Father Donald Senior, CP

Evidence of God’s lavish mercy is found everywhere in Scripture

Sunday, September 4, 2016

Perspectives on Scripture

Sept. 11: 24th Sunday in Ordinary Time
Ex 32:7-11; 1 Tm 1:12-17; Lk 15:1-32

Sometimes I like to tell my students that if I had to take one page out of the Bible to keep with me, it would be chapter 15 of Luke’s Gospel. That is precisely the Gospel passage we have for this Sunday.

Who could forget the scene? “Tax collectors and sinners were all drawing near to listen to Jesus,” Luke begins. Yes, of course, this is so often the case in the Gospels — Jesus welcomes sinners and outcasts with open arms. But the religious leaders see things differently. They are shocked at Jesus and complain “this man welcomes sinners and eats with them.”

Jesus chooses not to get in an argument with the leaders but instead tells three magnificent parables that portray God as abundantly merciful and, therefore, as the justification for Jesus’ own lavish embrace of those in trouble.

The stories deal with three poignant human situations — a shepherd who loses a sheep; a woman who loses a precious coin; a parent who has lost a child. Yet standing behind these stories we know that Jesus is communicating his own conviction about how God deals with us.

The first two parables are stories of earnest search and joyous discovery. The shepherd jeopardizes his whole flock to search for that one lost sheep and when he finds it, he hoists it on his shoulders and carries it home rejoicing. Or the woman who has lost a precious coin — some think it must have been part of her dowry or a treasured keepsake from her family. She tears the house apart and when she finds it, calls in her neighbors to rejoice with her.

These two stories of earnest search are followed by one of earnest waiting. The story of the prodigal son is perhaps the most beloved parable of all. Every parent knows the feeling. A son or daughter has gone astray, risking losing everything. To try to intervene will only make things worse and drive the child further away. So the parent, like the father in Jesus’ story, can only wait and pray and hope.

Thanks be to God, the lost son comes home, driven by despair and hunger. The father runs to him, kisses him, embraces him, cuts short his prepared apology, lavishes him with love and throws a party for him.

Jesus’ profound understanding of the human heart is revealed in the fact that the story does not end here.
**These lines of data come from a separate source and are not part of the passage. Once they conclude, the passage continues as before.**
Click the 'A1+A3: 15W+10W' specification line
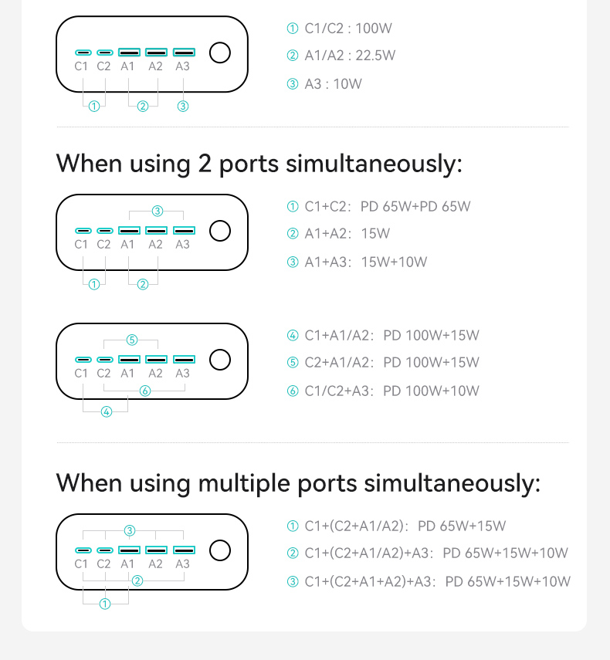 pos(365,262)
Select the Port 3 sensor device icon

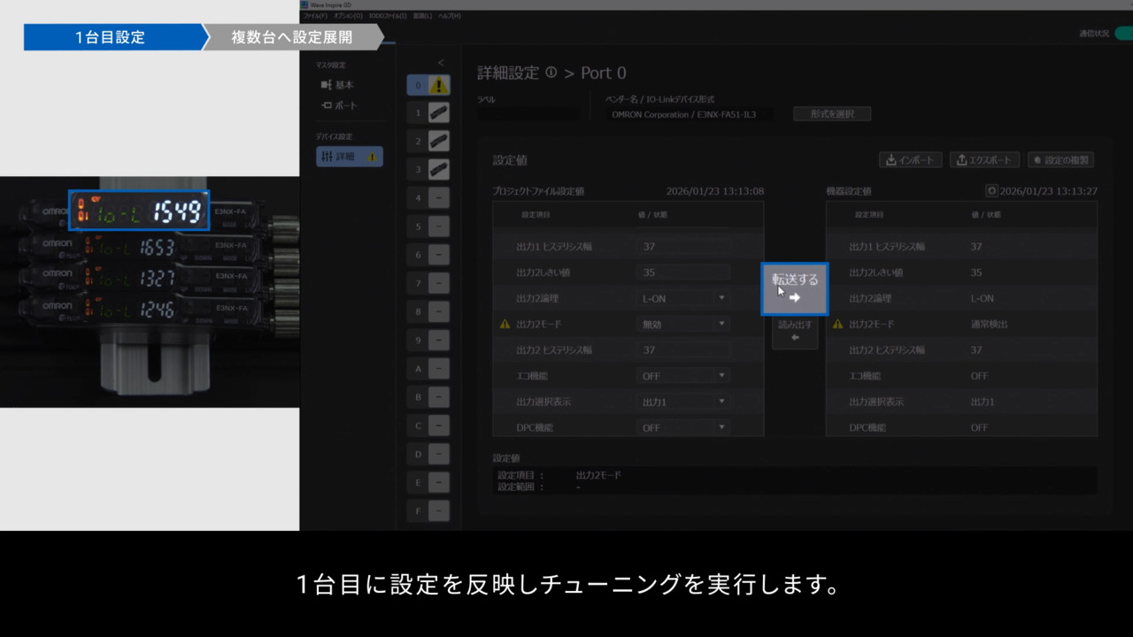(x=438, y=169)
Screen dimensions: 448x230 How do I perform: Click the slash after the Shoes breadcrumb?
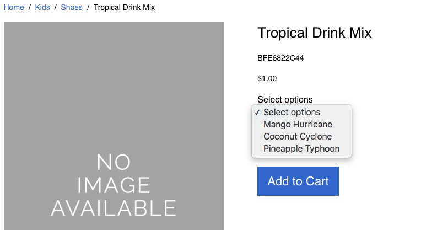click(88, 7)
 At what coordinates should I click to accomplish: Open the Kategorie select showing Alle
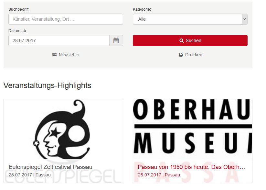(x=190, y=19)
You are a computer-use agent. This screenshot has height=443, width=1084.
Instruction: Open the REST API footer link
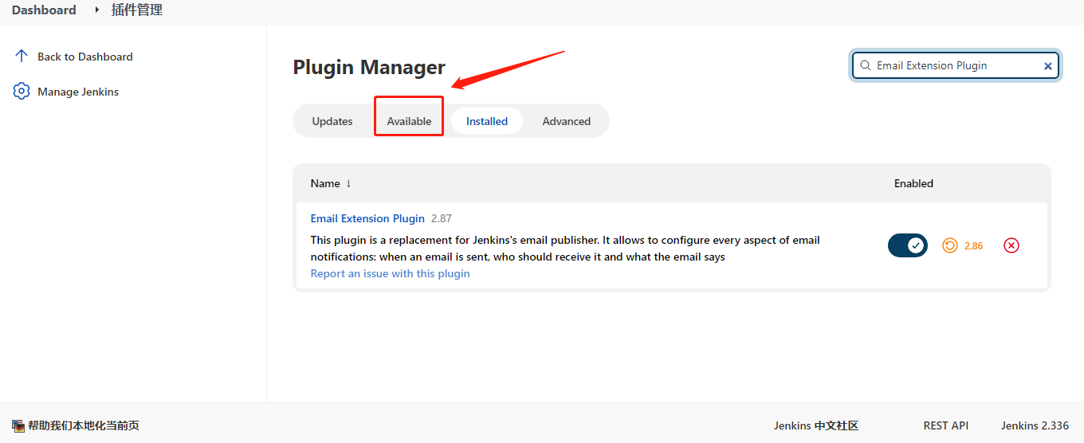(945, 425)
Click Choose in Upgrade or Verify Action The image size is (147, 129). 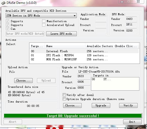coord(72,106)
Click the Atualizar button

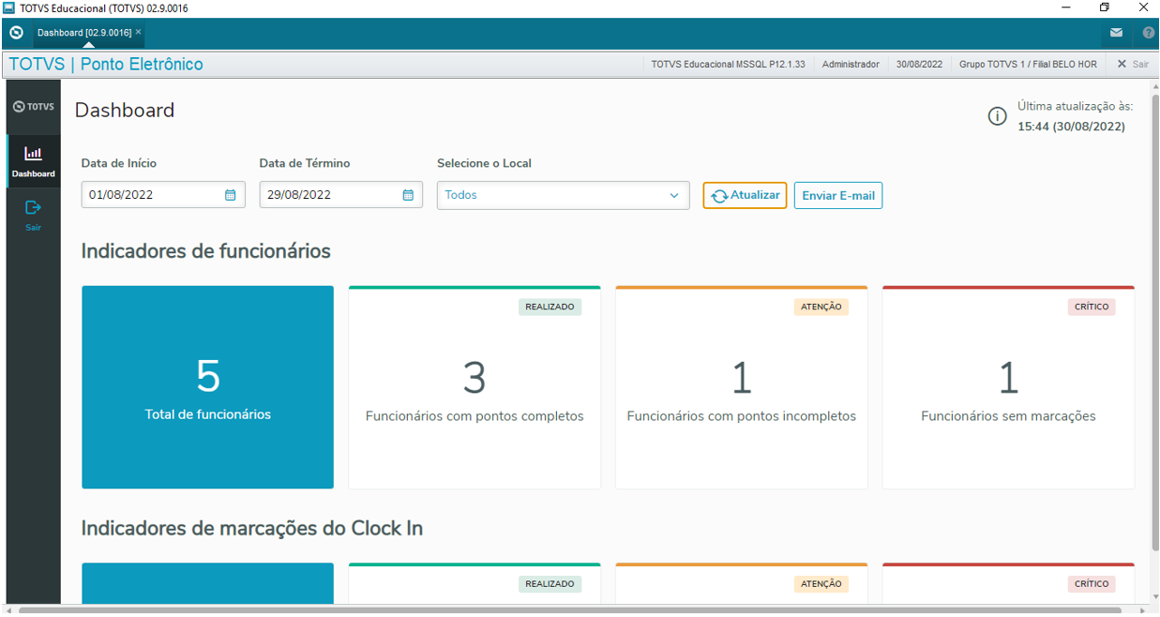(745, 195)
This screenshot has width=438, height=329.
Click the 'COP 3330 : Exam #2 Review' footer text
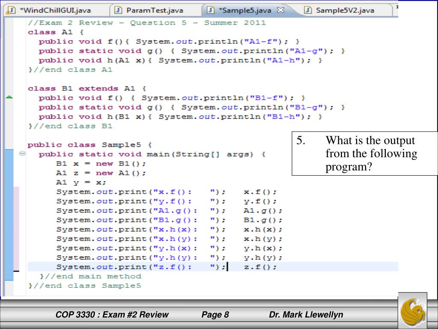[112, 315]
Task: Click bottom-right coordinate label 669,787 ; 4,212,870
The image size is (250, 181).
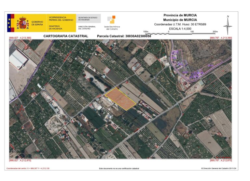Action: [221, 161]
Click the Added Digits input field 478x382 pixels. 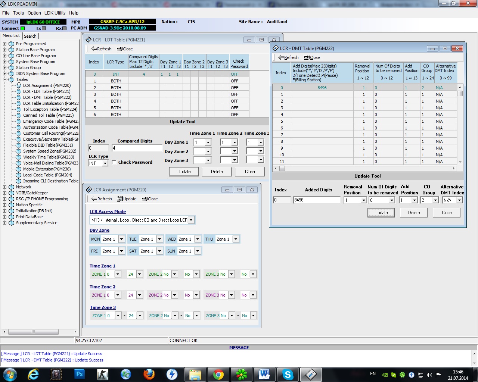click(317, 200)
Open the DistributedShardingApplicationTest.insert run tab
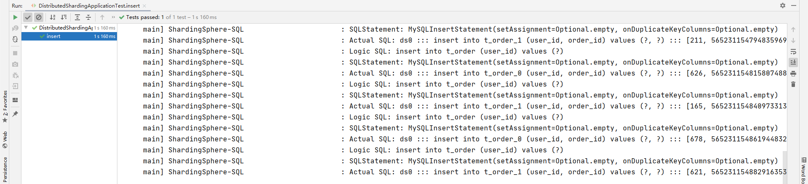This screenshot has width=808, height=184. [89, 6]
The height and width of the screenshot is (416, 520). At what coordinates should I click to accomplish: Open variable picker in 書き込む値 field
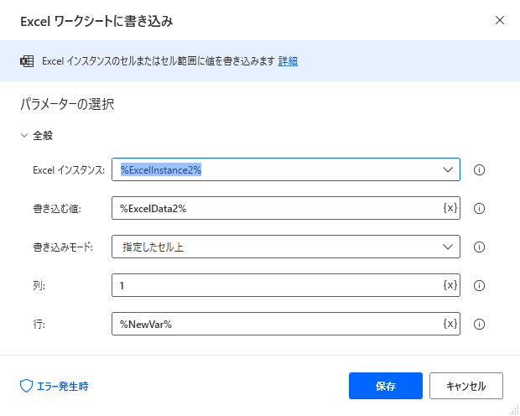pos(450,208)
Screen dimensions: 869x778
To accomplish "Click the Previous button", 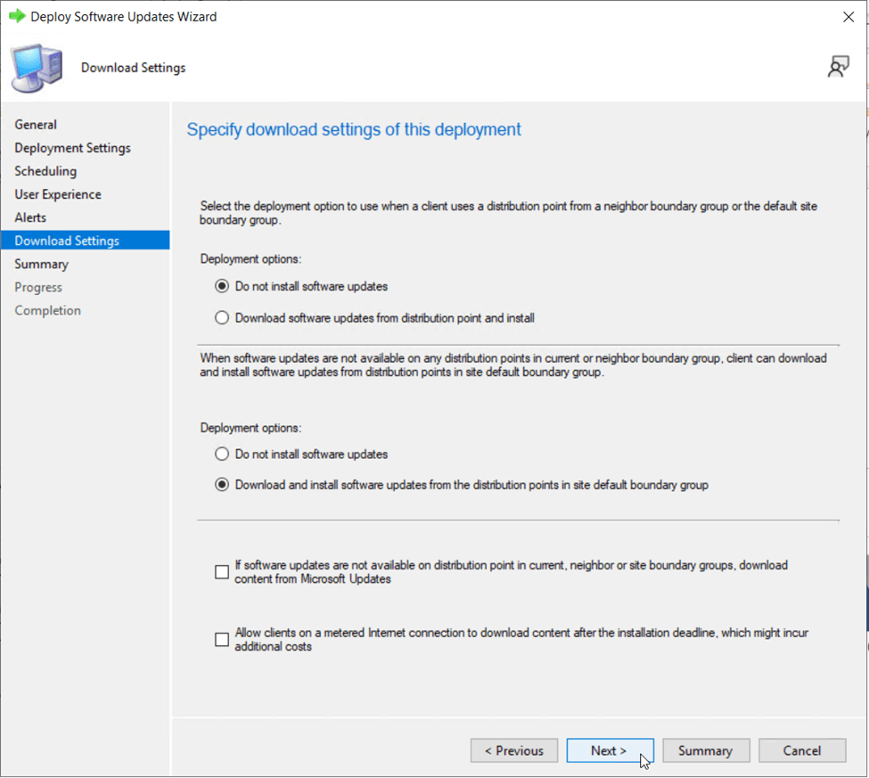I will point(513,750).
There is the “elder brother” — the one who never left and who now, like the religious leaders who complain about Jesus, is resentful that his wayward brother is welcomed home with such mercy and so little punishment. The father has to deal with this son, too, reassuring him of his love, pleading with him to welcome his brother and celebrate with him.

The Bible’s conviction about God’s lavish mercy is found everywhere in the Scriptures. The first reading today from Exodus has the same melody. God is angry and disappointed with Israel but in a very human portrayal Moses reminds God of his own promises for the people he loves. And God relents.

In the second reading from Paul’s First Letter to Timothy, the Apostle confesses that he was among the “foremost sinners” but that led Christ to treat him all the more “mercifully.”

The Psalm response for today picks up the same theme of mercy. It is from Psalm 51, the great plea for mercy and forgiveness that the church recites at its morning prayer each Friday: “Have mercy on me, O God, in your goodness; in the greatness of your compassion wipe out my offense.”

No wonder Pope Francis has asked the church this year to reflect on God’s abundant mercy. No wonder, too, that he has asked the church to be a place of mercy and compassion, reaching out to those in need, to those whom others despise or abandon. For that is God’s way revealed to us by Jesus.